• [Problem to solve] Please summarize the documentation on the transcription and diarization models in two sentences.

• [Supplied text]

>> start

Here is the TranscribeRequest
model:
class TranscribeRequest(BaseModel):
"""Request model for the transcribe endpoint."""
audio: Union[TensorShare, List[TensorShare]]
compression_ratio_threshold: float
condition_on_previous_text: bool
internal_vad: bool
log_prob_threshold: float
no_speech_threshold: float
repetition_penalty: float
source_lang: str
vocab: Union[List[str], None]
Here is the TranscriptionOutput
model:
class TranscriptionOutput(BaseModel):
"""Transcription output model for the API."""
segments: List[Segment]
ASRDiarizationOnly
Warning
This endpoint is not meant to be used alone. It is used only when you want to deploy the ASRDiarizationOnly
engine in a separate server and it will need to be used along with the ASRAsyncService
engine.
/diarize
[POST] - The diarization endpoint.
@router.post(
"",
response_model=Union[DiarizationOutput, str],
status_code=http_status.HTTP_200_OK,
)
async def remote_diarization(
data: DiarizationRequest,
) -> DiarizationOutput:
"""Diarize endpoint for the `only_diarization` asr type."""
This endpoint expects a DiarizationRequest
and will return the diarization results as a DiarizationOutput
.
Here is the DiarizationRequest
model:
class DiarizationRequest(BaseModel):
"""Request model for the diarize endpoint."""

>> end

• [Provided data]
>> start

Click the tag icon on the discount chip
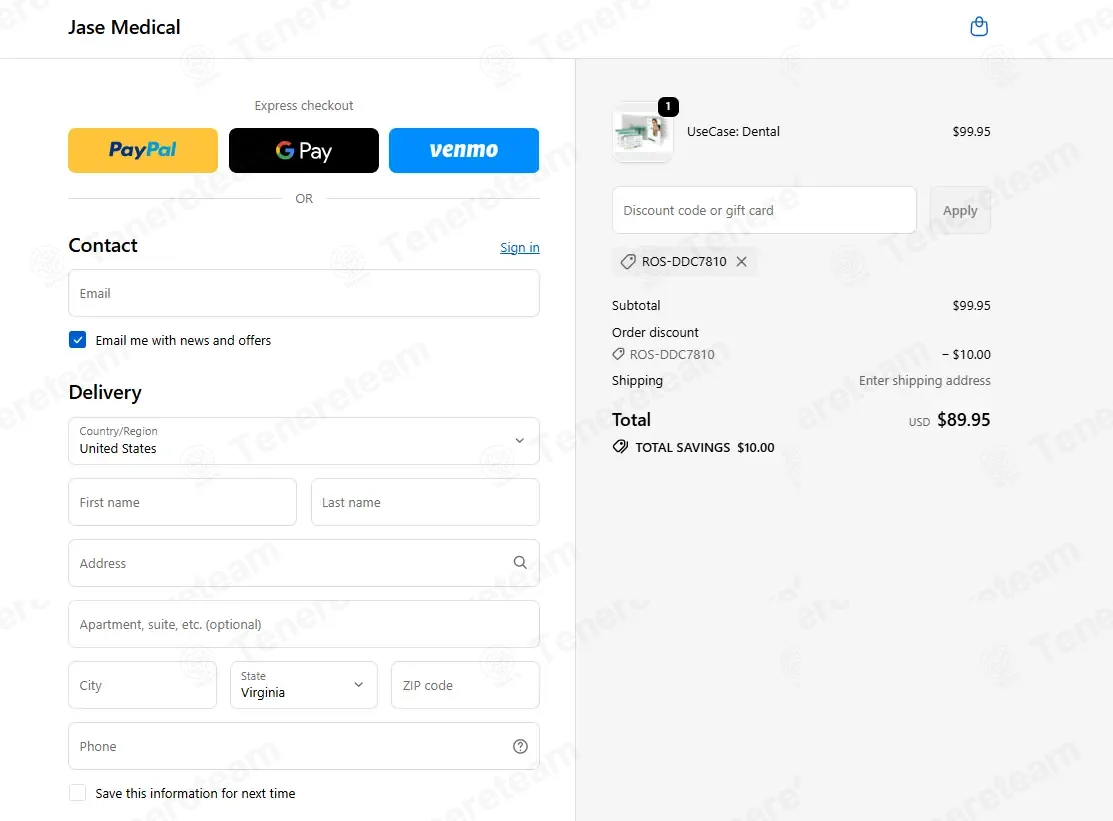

>> end

• [Result of this task] The documentation defines a TranscribeRequest model, with fields for audio and for settings such as several thresholds, a repetition penalty, the source language and a vocabulary, along with a TranscriptionOutput model that holds a list of segments. It also describes the ASRDiarizationOnly /diarize POST endpoint, which expects a DiarizationRequest and returns a DiarizationOutput, and warns that the endpoint is not meant to be used alone but only when deploying the ASRDiarizationOnly engine on a separate server together with the ASRAsyncService engine.